Todani was a long-time advocate of HD, but also showed that about 10 - 20% of patients have symptomatic bile gastritis due to reflux across the pylorus and a 10% incidence of cholangitis due to reflux of non-sterile duodenal content into the biliary tree, which is often dilated. The final straw, from his perspective, was the development of a bile duct carcinoma at the portal hilum 19 years after primary cyst excision and HD performed on a 13-month-old patient. He then switched to hepaticojejunostomy for the rest of his career. Other authors in comparative trials have also come to the same conclusion. 17 Therefore, what is wrong with hepaticojejunostomy-en-Roux? In our opinion, not much. It is non-physiological and takes a significant amount of absorptive jejunal surface area out of the intestinal sequence. Furthermore, there is constant bile drainage and no intermixing with pancreatic juice until the jejunal union. In a recent study of growth indices in our series of over 100 operated CMs, we found a significant incidence of failure to thrive and lower preoperative weights when compared with the age-corrected normal population. However, after surgery, all patients showed satisfactory catch-up weight gain at 1 year and sustained weight gain thereafter (unpublished observations).

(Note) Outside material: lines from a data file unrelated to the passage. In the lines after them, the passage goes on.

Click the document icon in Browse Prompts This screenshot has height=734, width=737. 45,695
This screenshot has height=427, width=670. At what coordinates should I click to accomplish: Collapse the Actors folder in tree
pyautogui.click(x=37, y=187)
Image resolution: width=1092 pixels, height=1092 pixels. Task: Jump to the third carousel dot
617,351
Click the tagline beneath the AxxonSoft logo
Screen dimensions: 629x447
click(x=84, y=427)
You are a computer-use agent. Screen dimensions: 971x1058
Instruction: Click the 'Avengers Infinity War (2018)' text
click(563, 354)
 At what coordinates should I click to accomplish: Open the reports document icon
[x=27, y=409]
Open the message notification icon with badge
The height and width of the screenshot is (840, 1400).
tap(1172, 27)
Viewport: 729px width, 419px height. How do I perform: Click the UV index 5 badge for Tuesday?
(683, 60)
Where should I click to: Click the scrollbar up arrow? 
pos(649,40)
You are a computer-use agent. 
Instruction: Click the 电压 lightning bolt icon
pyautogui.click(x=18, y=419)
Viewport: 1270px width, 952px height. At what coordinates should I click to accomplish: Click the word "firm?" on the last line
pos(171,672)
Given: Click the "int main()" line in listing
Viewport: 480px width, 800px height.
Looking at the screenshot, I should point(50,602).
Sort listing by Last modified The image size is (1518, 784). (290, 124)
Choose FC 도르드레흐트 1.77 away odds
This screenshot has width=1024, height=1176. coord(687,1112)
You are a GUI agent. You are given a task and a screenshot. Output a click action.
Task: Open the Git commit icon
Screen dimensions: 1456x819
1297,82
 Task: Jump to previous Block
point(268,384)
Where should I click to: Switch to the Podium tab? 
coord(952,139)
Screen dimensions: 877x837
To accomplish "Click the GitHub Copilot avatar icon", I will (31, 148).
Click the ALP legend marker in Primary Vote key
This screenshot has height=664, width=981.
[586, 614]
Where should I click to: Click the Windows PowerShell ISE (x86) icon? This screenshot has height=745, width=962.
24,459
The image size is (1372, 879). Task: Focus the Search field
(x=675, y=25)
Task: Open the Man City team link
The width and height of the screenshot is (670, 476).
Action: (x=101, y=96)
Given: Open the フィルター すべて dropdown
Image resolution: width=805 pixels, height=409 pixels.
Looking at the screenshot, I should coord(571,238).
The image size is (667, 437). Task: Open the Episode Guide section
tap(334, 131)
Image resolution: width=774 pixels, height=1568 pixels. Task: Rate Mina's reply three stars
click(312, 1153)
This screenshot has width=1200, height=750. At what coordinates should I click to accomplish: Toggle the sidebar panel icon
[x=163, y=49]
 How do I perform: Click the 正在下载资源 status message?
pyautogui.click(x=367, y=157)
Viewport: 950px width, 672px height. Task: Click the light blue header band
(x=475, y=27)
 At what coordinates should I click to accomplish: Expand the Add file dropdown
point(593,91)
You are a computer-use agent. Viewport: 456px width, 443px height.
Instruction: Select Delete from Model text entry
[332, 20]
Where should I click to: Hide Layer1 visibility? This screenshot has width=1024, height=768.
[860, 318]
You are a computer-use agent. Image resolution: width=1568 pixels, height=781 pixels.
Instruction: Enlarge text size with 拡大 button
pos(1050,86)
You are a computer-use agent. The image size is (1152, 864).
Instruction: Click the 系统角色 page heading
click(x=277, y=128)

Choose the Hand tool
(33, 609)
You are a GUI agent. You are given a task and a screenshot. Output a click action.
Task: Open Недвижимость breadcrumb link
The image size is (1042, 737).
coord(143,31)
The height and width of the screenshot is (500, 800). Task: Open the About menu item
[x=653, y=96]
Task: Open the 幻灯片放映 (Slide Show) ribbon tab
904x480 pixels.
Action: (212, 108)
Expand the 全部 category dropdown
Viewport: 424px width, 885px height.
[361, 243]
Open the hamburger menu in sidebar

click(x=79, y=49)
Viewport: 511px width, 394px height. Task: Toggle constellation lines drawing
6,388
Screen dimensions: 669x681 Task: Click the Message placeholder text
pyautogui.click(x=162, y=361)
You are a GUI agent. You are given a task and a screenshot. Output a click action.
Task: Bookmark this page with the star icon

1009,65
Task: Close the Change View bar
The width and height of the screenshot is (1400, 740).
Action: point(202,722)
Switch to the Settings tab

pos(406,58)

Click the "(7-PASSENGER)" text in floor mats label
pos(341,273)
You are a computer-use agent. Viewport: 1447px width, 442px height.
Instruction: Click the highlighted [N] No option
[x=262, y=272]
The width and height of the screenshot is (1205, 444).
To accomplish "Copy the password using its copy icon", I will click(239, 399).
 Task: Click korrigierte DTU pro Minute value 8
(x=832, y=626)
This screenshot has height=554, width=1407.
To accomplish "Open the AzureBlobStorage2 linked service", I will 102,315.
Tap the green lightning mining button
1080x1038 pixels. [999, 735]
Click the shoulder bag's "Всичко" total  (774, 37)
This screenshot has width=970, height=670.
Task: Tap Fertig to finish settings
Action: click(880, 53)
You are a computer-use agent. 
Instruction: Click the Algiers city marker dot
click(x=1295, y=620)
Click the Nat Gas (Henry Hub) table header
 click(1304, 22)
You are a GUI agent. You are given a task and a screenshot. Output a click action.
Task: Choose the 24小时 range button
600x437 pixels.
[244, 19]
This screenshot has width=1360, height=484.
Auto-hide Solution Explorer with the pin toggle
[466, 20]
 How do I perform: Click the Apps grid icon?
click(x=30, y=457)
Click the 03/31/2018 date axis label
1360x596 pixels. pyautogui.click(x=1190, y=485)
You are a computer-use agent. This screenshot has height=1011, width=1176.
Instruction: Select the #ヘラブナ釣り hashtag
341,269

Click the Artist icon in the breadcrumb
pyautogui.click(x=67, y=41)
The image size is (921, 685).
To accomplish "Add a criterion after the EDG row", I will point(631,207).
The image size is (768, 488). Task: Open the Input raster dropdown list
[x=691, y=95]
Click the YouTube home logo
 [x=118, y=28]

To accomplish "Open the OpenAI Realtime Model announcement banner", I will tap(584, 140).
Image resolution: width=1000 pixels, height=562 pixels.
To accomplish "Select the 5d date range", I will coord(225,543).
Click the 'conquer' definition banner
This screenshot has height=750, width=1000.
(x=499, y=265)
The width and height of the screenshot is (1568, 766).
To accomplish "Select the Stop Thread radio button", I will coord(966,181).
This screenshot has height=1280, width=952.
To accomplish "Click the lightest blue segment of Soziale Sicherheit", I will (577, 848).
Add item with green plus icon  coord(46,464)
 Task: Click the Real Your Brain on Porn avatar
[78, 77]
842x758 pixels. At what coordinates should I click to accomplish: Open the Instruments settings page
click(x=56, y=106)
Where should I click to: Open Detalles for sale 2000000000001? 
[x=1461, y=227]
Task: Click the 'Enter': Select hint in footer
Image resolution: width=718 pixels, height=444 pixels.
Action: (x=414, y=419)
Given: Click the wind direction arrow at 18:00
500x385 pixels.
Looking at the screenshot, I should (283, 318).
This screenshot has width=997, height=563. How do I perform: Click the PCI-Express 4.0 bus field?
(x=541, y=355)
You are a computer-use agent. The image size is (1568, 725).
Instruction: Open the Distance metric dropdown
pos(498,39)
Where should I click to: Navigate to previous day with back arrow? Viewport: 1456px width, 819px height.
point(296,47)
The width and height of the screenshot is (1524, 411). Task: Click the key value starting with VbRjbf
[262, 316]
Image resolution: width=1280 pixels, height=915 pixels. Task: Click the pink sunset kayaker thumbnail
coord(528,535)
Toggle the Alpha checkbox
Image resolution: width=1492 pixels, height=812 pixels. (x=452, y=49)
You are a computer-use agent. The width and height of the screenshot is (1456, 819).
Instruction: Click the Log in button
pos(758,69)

Malignant transformation and cancer risk
The long-term risk of malignant transformation in CM has been well described and is evident in many published series of adults with CM. This risk is probably due to ongoing chronic inflammation in the epithelium over many years, exacerbated by episodic cholangitis and stone formation. The youngest case appears to be an 11-year-old boy, reported by Tanaka et al.18 in 2006, who developed adenocarcinoma in a type 4 CM. Tanaka et al. also identifed ten more cases from the literature in patients aged <20 years, the majority also arising in long-standing type 4 CMs. What is not known with any certainty is the risk of carcinoma in the residual biliary epithelium in the liver or in the head of the pancreas following CM resection in the modern world. We simply have not been doing this kind of surgery long enough to know what happens years later during adulthood. At the very least, however, it should be axiomatic that treated children and adolescents are followed up - ideally by serial ultrasonography. Persistence of intrahepatic dilatation and the development of stones and debris should encourage more invasive investigation.
Discussion of CM and cancer inevitably overlaps with the problems of what to do in patients with an isolated common channel (usually defined as >6 mm long and also referred to in the literature as pancreaticobiliary maljunction). Almost paradoxically, there seems to be a greater malignancy risk with common channels unassociated with CM. In one Japanese survey of hepatobiliary surgical practice, biliary cancer occurred in 22% of adult patients with biliary dilatation and 42% of those without biliary dilatation. Gallbladder cancer is the usual malignancy in the latter group.19
Treatment outcome in CM has improved dramatically over the last 60 years, led by earlier diagnosis, prompt surgical excision and effective biliary drainage. There are still unresolved issues surrounding the nature and style of surgical reconstruction, but long-term success with normal liver function is unequivocal.